-- start INPUT --

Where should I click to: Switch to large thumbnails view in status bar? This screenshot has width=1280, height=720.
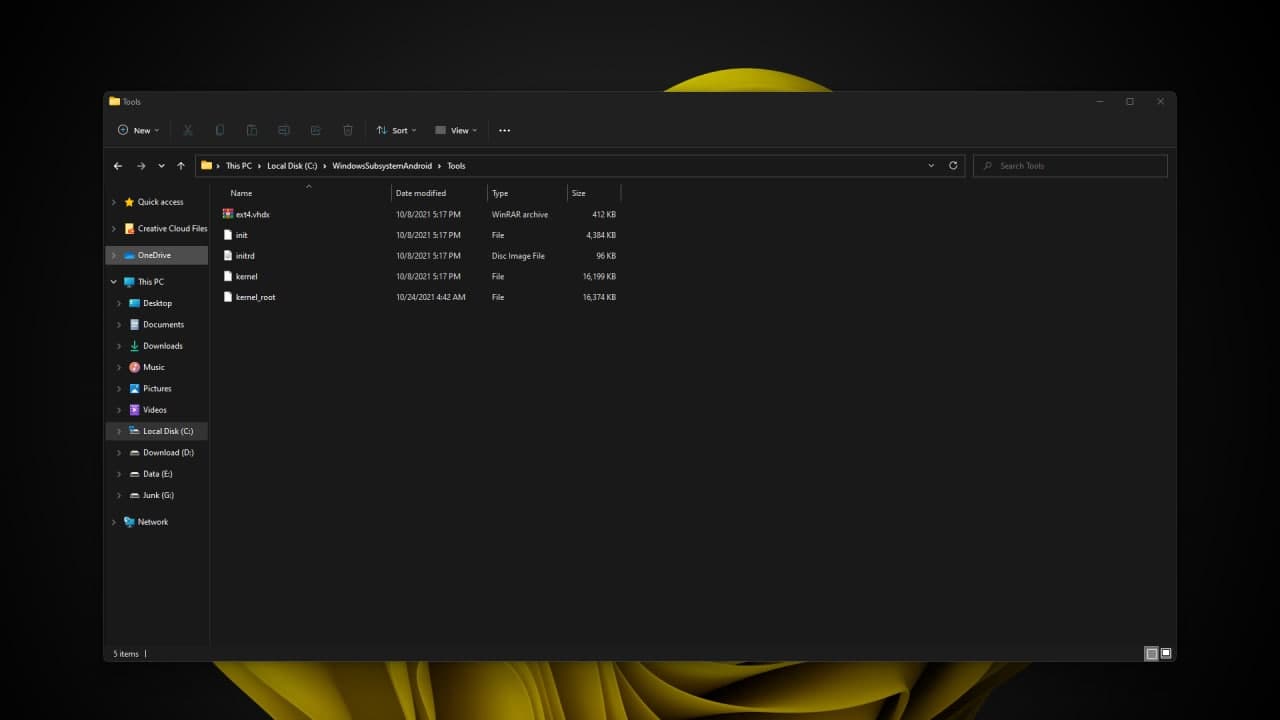pyautogui.click(x=1165, y=653)
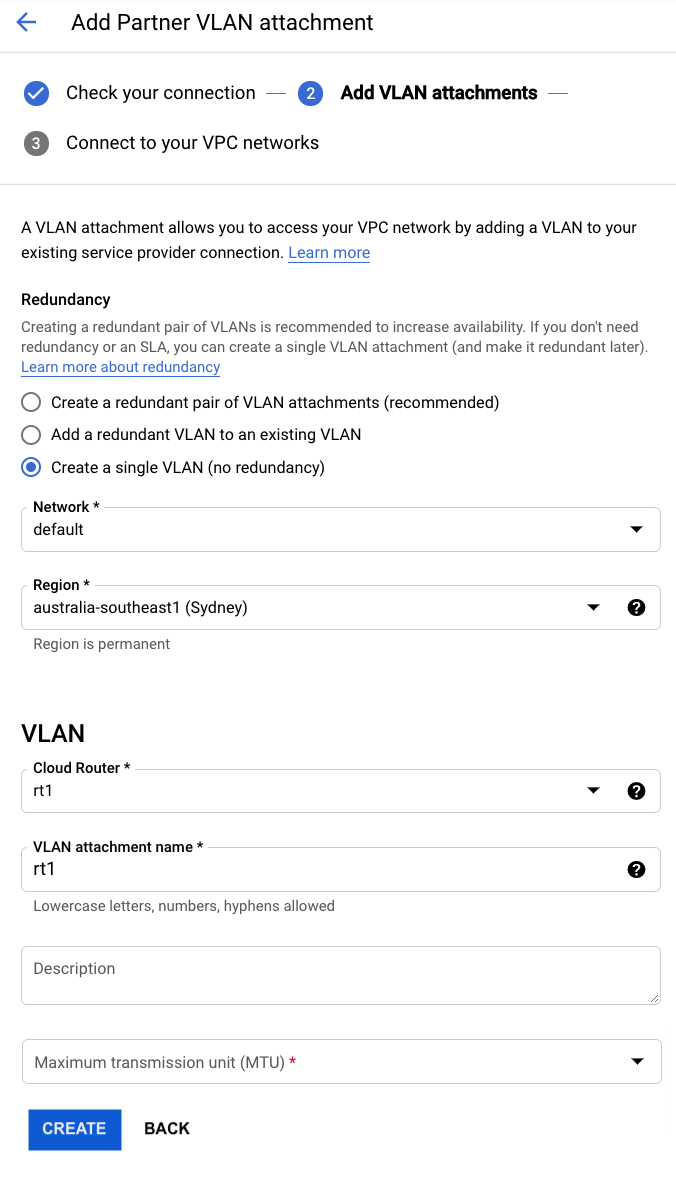This screenshot has width=676, height=1201.
Task: Click the CREATE button
Action: 74,1128
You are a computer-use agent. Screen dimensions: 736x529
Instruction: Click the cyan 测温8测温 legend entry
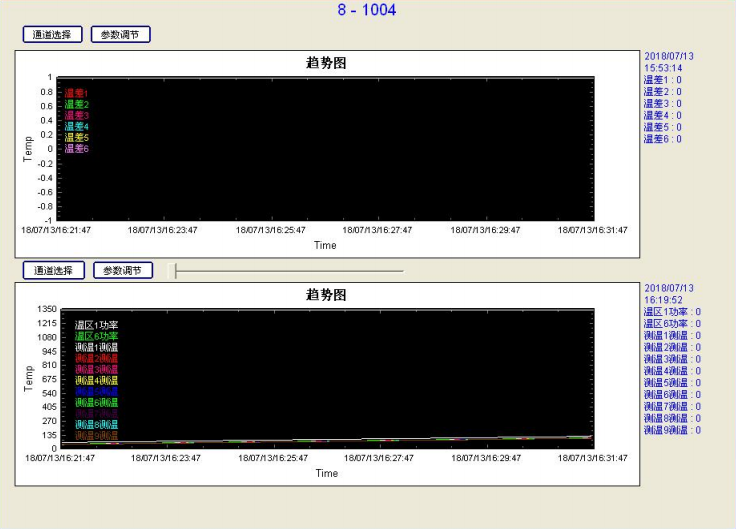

-- end INPUT --

WHAT THE EXERCISE ASKS: Reproduce the listing above word for word, from start to finish, omitting the pictures.

ANSWER IN FULL:
Where should I click to: Switch to large thumbnails view in status bar? This screenshot has width=1280, height=720.
pyautogui.click(x=1165, y=653)
This screenshot has width=676, height=1201.
Task: Click the CREATE button
Action: 74,1128
You are a computer-use agent. Screen dimensions: 736x529
Instruction: Click the cyan 测温8测温 legend entry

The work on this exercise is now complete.